> [SHORT TASK]
Can you convert the lines from the one with "Click the green arrow in Описание header" up to and including the one with "pyautogui.click(x=604, y=296)" into a JSON list of strings, one string per line, with blank lines left out?

(Item position lines)
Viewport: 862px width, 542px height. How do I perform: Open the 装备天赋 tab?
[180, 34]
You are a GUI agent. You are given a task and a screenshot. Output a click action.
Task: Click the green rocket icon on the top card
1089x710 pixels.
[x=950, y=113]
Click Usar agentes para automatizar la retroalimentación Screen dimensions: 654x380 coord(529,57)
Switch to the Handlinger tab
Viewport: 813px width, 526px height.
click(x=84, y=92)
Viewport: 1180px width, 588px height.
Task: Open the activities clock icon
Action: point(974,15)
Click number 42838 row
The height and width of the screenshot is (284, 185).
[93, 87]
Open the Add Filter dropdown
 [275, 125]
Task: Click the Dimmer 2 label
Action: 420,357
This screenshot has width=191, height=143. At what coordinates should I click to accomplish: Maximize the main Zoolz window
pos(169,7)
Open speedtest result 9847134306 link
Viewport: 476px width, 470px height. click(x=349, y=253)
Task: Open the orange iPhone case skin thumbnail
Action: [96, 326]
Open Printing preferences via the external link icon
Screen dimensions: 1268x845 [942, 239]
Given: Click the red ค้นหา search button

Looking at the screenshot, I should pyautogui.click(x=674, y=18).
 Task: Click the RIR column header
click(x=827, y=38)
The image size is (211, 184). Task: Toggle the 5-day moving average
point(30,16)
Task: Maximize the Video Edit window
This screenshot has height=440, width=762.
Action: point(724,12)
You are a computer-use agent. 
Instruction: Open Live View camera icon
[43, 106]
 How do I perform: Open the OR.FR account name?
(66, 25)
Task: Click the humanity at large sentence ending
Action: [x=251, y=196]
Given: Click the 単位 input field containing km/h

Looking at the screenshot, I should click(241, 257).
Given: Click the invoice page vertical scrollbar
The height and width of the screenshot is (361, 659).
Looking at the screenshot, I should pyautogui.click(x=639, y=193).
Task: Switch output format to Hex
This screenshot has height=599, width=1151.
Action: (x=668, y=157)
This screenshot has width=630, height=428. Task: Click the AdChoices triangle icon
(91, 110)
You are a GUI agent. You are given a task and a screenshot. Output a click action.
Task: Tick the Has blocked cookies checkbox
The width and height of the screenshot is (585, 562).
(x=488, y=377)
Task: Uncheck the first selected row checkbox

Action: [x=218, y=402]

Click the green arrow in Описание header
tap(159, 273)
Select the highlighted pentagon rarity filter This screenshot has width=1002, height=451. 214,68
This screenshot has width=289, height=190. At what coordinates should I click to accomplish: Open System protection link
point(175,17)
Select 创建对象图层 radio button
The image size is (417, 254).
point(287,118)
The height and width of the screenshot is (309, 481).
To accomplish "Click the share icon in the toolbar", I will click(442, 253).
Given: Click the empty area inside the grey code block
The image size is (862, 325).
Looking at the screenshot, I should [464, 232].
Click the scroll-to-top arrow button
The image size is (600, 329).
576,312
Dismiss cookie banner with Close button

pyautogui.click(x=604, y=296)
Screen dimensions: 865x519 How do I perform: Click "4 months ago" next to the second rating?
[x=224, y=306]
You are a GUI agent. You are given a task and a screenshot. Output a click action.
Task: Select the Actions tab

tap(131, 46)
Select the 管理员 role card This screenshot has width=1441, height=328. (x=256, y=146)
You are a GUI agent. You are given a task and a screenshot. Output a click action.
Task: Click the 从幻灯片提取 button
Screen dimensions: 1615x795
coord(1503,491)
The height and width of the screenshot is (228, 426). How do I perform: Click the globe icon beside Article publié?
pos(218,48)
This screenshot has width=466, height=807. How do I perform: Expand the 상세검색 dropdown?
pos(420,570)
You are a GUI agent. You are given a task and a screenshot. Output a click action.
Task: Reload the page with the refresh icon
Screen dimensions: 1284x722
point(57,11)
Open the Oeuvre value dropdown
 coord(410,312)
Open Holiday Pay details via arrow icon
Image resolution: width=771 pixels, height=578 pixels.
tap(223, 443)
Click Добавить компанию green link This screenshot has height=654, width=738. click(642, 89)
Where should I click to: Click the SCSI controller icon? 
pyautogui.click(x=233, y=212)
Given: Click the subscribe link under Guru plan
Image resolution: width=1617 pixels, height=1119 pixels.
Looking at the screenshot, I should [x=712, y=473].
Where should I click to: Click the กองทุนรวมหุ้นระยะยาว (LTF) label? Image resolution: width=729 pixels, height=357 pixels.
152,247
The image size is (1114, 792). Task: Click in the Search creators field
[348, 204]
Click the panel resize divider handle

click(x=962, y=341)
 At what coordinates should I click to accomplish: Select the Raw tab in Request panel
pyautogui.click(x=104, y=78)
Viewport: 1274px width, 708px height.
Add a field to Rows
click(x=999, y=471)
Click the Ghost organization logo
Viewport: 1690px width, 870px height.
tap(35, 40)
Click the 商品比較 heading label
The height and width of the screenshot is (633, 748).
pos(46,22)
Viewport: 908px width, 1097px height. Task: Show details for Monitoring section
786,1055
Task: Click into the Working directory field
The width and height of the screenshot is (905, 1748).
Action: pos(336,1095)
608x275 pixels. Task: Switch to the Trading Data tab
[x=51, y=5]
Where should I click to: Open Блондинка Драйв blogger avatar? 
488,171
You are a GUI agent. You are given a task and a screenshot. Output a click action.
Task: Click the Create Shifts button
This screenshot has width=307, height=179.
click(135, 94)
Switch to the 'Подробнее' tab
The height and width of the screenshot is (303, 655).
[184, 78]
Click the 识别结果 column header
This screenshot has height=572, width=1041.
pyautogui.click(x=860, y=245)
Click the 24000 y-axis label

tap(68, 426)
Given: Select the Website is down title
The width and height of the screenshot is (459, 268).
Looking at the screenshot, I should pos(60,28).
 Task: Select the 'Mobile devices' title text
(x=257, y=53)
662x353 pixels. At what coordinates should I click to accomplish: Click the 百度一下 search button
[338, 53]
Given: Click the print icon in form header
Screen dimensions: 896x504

> [TASK RESULT]
[
  "Click the green arrow in Описание header",
  "tap(159, 273)",
  "Select the highlighted pentagon rarity filter This screenshot has width=1002, height=451. 214,68",
  "This screenshot has width=289, height=190. At what coordinates should I click to accomplish: Open System protection link",
  "point(175,17)",
  "Select 创建对象图层 radio button",
  "The image size is (417, 254).",
  "point(287,118)",
  "The height and width of the screenshot is (309, 481).",
  "To accomplish \"Click the share icon in the toolbar\", I will click(442, 253).",
  "Given: Click the empty area inside the grey code block",
  "The image size is (862, 325).",
  "Looking at the screenshot, I should [464, 232].",
  "Click the scroll-to-top arrow button",
  "The image size is (600, 329).",
  "576,312",
  "Dismiss cookie banner with Close button",
  "pyautogui.click(x=604, y=296)"
]